Quattro domande ad Arturo Cirillo
“Che cosa accomuna questi tre testi?”
“Certamente il fatto di essere tre testi di autori americani del Novecento. Sono anche accomunati rispetto a noi dal fatto di vedere in scena sia me che Milvia Marigliano. Li abbiamo rappresentati tutti e tre al Teatro Menotti che li ha prodotti negli ultimi cinque anni. Poi li abbiamo portati in tournée in passato e lo faremo ancora quest’anno, soprattutto l’ultimo, “Lunga giornata verso la notte”. Sono anche tre testi che vanno a comporre un libro edito da Ku Press per le cure di Andrea Porcheddu e che uscirà proprio in concomitanza con la trilogia che si chiama “Dall’altra parte dell’America”, la mia trilogia americana.”
“Quali sono le caratteristiche dei personaggi?”
“La drammaturgia americana del Novecento è fortemente concentrata sul lavoro dell’attore. Lo dimostrano l’America del Novecento con Lee Strasberg, che ha fondato l’Actor Studio, e la storia del cinema americano degli anni Cinquanta. Infatti tutti e tre i testi hanno avuto edizioni televisive più o meno famose. Sono sempre stati considerati dei grandi cavalli di battaglia per attori mattatori. Noi cerchiamo di farli forse in maniera un po’ meno mattatoriale e un po’ più contenuta, attraverso una recitazione che per quanto mi riguarda credo che sia un po’ meno strettamente nella linea della totale immedesimazione, ma in un gioco un po’ più metateatrale. Ritengo infatti che questi testi abbiano un po’ bisogno di essere riportati verso una contemporaneità e una sensibilità nostra di teatranti di oggi.”
“Dove sta la forza di questi tre autori?”
“Sono tre autori molto differenti. Se dovessi trovargli una grossa forza, direi che non è quasi per nulla nel loro spaccato sociale. Credo che oggi non interessi più molto la crisi americana degli anni Quaranta o un discorso sulle università americane degli anni Sessanta. Credo che la forza stia nella capacità di scrivere degli ottimi dialoghi e di andare molto a fondo, soprattutto nelle dinamiche di coppia, principalmente in quelle di una famiglia.
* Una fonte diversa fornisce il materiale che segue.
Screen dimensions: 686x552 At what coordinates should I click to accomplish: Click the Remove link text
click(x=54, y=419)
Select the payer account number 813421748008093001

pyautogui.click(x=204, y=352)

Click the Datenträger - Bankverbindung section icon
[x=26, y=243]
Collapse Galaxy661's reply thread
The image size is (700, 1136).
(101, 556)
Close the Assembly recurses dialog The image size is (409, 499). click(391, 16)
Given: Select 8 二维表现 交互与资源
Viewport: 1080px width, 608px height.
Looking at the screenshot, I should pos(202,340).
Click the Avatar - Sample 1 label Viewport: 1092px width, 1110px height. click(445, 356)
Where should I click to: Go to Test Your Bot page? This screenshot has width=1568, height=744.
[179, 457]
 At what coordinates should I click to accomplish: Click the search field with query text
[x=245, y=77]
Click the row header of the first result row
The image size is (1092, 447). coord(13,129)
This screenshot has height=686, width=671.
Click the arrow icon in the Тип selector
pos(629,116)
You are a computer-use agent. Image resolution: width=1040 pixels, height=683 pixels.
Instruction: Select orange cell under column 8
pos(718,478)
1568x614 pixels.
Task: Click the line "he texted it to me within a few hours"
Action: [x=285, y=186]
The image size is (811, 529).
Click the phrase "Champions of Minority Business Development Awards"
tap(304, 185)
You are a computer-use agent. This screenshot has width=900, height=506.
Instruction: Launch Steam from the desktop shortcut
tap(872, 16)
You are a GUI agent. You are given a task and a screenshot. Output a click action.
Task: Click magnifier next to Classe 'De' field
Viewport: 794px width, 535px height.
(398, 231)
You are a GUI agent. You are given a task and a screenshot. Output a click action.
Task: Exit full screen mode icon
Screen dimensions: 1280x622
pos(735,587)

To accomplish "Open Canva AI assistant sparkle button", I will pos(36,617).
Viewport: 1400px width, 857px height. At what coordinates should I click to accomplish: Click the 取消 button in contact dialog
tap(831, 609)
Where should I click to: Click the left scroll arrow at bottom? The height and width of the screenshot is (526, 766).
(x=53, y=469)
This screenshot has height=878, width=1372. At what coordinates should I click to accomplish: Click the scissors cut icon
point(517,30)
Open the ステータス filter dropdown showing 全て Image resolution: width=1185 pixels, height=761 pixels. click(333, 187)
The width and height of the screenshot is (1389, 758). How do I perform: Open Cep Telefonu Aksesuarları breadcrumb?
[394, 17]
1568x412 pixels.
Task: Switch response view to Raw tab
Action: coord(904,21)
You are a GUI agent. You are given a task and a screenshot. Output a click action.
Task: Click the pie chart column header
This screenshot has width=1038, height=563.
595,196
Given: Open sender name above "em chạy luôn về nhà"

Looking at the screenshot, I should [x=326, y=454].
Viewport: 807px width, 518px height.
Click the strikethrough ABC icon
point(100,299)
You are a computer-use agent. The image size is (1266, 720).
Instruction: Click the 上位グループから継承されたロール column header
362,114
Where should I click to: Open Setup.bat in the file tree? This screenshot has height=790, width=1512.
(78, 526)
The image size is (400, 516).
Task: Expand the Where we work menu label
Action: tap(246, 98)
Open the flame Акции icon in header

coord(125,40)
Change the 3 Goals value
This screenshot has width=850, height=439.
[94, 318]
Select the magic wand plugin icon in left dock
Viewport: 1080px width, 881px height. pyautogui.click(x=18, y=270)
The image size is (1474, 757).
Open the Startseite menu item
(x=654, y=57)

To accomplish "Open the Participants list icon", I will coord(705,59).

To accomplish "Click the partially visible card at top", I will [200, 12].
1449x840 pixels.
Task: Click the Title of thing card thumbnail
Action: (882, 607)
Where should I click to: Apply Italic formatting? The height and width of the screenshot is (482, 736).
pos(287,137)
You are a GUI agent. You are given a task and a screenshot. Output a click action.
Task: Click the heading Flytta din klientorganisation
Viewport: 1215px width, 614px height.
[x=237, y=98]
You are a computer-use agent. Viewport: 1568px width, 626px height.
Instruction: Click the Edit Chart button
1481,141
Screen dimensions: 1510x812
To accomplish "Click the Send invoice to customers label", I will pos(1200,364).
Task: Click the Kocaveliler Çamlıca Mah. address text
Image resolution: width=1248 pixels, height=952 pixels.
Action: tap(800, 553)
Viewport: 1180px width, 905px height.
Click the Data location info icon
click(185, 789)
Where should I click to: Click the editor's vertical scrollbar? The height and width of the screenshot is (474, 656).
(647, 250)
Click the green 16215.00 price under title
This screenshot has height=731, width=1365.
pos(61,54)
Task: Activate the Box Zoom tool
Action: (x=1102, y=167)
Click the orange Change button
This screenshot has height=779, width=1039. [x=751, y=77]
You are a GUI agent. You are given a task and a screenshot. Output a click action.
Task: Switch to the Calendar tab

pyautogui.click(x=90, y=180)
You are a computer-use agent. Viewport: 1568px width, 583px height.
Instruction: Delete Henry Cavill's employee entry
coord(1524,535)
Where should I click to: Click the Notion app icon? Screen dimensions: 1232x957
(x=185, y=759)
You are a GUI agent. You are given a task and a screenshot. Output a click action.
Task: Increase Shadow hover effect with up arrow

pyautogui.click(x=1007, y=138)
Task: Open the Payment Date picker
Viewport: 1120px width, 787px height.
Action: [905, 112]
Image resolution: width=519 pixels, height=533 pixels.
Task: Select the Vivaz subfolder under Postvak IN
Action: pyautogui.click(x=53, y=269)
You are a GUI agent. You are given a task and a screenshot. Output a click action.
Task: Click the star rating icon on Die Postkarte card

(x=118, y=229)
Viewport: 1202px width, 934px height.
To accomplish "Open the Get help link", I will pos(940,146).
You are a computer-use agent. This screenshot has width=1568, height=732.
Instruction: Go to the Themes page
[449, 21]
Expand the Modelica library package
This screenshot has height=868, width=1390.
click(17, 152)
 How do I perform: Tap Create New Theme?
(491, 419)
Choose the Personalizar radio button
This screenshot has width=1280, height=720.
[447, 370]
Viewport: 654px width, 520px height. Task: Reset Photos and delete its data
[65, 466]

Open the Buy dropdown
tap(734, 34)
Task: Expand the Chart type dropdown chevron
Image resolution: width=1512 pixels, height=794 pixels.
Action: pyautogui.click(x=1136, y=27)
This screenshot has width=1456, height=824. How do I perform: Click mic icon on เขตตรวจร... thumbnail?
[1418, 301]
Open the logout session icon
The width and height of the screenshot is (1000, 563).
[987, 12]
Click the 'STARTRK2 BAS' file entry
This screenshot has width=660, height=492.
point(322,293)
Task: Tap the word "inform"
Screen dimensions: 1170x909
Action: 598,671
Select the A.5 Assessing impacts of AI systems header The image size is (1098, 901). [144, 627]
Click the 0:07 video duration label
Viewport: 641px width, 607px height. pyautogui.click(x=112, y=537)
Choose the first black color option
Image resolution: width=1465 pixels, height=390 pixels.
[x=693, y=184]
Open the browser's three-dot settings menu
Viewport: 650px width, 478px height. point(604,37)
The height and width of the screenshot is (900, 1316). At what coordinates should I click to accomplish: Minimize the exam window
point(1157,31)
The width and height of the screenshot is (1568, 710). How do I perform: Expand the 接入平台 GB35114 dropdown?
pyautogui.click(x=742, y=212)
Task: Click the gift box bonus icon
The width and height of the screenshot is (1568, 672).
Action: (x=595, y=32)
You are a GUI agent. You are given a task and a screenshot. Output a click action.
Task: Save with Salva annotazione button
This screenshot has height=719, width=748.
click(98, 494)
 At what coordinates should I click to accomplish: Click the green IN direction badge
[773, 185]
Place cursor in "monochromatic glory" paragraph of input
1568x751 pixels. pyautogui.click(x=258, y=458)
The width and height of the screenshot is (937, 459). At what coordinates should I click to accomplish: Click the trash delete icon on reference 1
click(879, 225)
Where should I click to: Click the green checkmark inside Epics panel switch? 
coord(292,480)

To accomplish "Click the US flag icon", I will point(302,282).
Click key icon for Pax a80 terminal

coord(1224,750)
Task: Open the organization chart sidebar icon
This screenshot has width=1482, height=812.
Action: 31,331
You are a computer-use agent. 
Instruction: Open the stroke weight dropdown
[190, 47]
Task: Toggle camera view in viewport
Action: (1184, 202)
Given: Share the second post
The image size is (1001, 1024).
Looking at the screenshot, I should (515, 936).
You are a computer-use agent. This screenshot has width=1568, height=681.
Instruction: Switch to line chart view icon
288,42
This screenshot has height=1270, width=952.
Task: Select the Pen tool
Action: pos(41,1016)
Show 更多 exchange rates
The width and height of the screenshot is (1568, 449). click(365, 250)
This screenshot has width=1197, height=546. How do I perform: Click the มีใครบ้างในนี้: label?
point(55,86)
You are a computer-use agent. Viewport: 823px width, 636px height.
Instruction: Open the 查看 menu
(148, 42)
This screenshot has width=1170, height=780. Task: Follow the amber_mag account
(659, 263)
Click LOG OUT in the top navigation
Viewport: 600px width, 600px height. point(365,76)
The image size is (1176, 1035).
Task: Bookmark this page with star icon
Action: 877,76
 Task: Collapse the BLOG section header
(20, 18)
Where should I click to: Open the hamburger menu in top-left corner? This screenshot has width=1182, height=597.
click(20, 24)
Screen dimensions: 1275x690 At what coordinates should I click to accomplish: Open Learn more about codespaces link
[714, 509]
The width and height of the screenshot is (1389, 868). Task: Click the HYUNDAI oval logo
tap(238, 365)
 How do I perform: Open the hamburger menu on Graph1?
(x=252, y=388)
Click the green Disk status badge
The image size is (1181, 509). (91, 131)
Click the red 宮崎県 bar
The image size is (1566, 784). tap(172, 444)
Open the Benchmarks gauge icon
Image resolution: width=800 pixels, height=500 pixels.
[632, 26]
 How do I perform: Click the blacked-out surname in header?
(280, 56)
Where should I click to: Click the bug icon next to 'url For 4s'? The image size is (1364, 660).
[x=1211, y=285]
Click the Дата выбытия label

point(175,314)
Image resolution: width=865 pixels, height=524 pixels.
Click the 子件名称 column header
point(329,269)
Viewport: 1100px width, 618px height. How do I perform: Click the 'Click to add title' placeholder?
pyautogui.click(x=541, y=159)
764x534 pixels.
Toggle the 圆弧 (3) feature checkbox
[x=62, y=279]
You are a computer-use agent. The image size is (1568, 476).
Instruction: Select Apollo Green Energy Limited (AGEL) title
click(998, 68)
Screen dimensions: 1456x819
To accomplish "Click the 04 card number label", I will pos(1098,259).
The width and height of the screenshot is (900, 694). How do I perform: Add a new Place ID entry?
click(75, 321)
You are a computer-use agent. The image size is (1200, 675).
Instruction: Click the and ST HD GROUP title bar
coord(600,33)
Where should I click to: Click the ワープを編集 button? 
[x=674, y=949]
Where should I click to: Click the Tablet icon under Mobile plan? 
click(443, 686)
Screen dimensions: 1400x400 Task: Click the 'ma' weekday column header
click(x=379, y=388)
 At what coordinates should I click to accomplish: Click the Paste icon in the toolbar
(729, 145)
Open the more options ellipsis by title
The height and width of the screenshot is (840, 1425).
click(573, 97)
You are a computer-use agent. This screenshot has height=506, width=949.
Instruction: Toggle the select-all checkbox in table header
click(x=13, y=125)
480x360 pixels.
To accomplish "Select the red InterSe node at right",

Sono tre famiglie molto differenti: in “Zoo di vetro” c’è una mamma abbandonata dal marito che cura due figli; in “Chi ha paura di Virginia Woolf” c’è una famiglia composta da una coppia piuttosto nevrotica che non può avere figli e si inventa un figlio immaginario; in “Lunga giornata verso la notte” c’è infine una famiglia più classica formata da padre, madre e due figli, tutti e quattro molto legati al teatro con vari problemi di salute: la madre che si fa di morfina, il figlio più piccolo che è tisico e quasi tutti quanti alcolizzati.”
“E’ sempre la famiglia la protagonista di questi tre testi?”
“Certo. Io non so perché rispetto a questo la drammaturgia americana della prima parte del Novecento sia stata così concentrata su un nucleo familiare. Personalmente questo aspetto mi è sempre interessato. La prima regia che ho fatto vent’anni fa al Crt di Milano è stata “La notte è madre del giorno” di Lars Norèn, un autore svedese che con quest’opera ha fatto una riscrittura di “Lunga giornata verso la notte”. La tematica della famiglia mi interessa molto, anche perché credo che in generale le grosse questioni sociali di formazioni degli individui abitino moltissimo dentro la famiglia.”